Zhejiang University AI Chatbot

Overview

University websites are full of information, but rarely in a way that actually helps students.

During my internship at Zhejiang University, I worked on building a chatbot that could turn years of scattered website content into something people could ask questions to.

What started as a chatbot project quickly became something else. The real challenge was not generating answers. It was figuring out how to make messy, unreliable data usable in the first place.

The problem

Students were not lacking information. They were struggling to find it.

The university website had built up content over decades. Different departments structured pages differently. Some information was duplicated. Some was outdated. Some links did not lead anywhere anymore.

Even simple questions could take several clicks to answer.

Once I introduced AI into the system, a deeper issue became clear. If the data is inconsistent, the answers will be inconsistent too. The chatbot was only as reliable as what it could retrieve.

My approach

I started treating the problem as a system, not just a chat interface.

Turning raw data into something usable.

I scraped large portions of the university website, which meant working through years of accumulated content.

This was not a quick step. It took time just to collect everything, and even more time to clean it.

I had to deal with duplicated entries, inconsistent formatting, broken links, and content that was no longer relevant. Cleaning and restructuring the data became one of the most important parts of the project.

The goal was to create a knowledge base that the model could actually reason over.

Raw website data cleaned and structured into a usable knowledge base

Improving how the system retrieves information.

The hardest part of the project was retrieval.

A lot of university content overlaps. The same type of event happens every year. Policies get updated but older versions still exist. Different departments use similar language for different things.

Because of this, the chatbot often pulled the wrong information unless the user was extremely precise. Even then, it could still fail.

I spent a lot of time refining how information was grouped and how prompts guided the model. I tested different ways of structuring context so the model could better distinguish between similar topics.

This was less about making the model smarter and more about making the system clearer.

Making answers easier to use.

Even when the chatbot retrieved the right information, the response still needed to be usable.

I focused on making answers feel direct and easy to act on. That meant cutting unnecessary detail and keeping responses grounded in what the user actually asked.

The goal was not just correctness. It was helping someone get what they needed without extra effort.

• ASSIGNMENT
Revise the chatbot text from "The goal was to" through "for different things.", putting "reference library" in place of "knowledge base" each time it occurs. The material below comes from a different source.

• SUPPLIED MATERIAL
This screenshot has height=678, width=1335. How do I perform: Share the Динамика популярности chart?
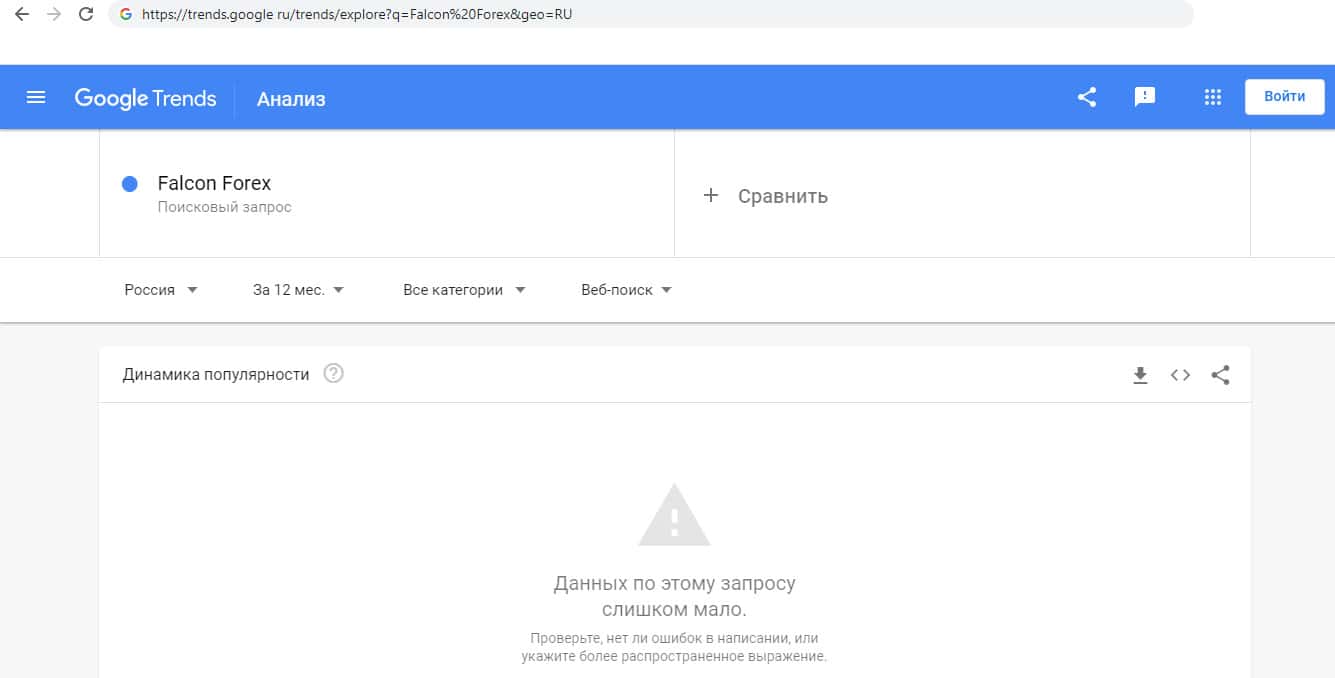click(x=1220, y=376)
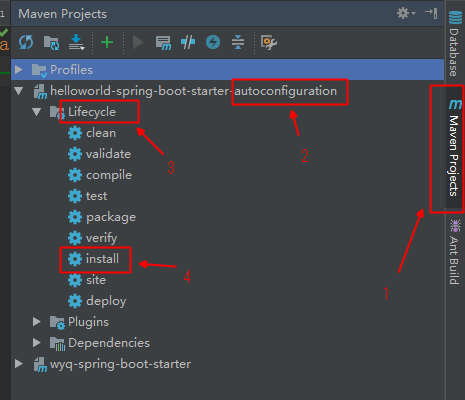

• FINAL ANSWER
The goal was to create a reference library that the model could actually reason over.

Raw website data cleaned and structured into a usable reference library

Improving how the system retrieves information.

The hardest part of the project was retrieval.

A lot of university content overlaps. The same type of event happens every year. Policies get updated but older versions still exist. Different departments use similar language for different things.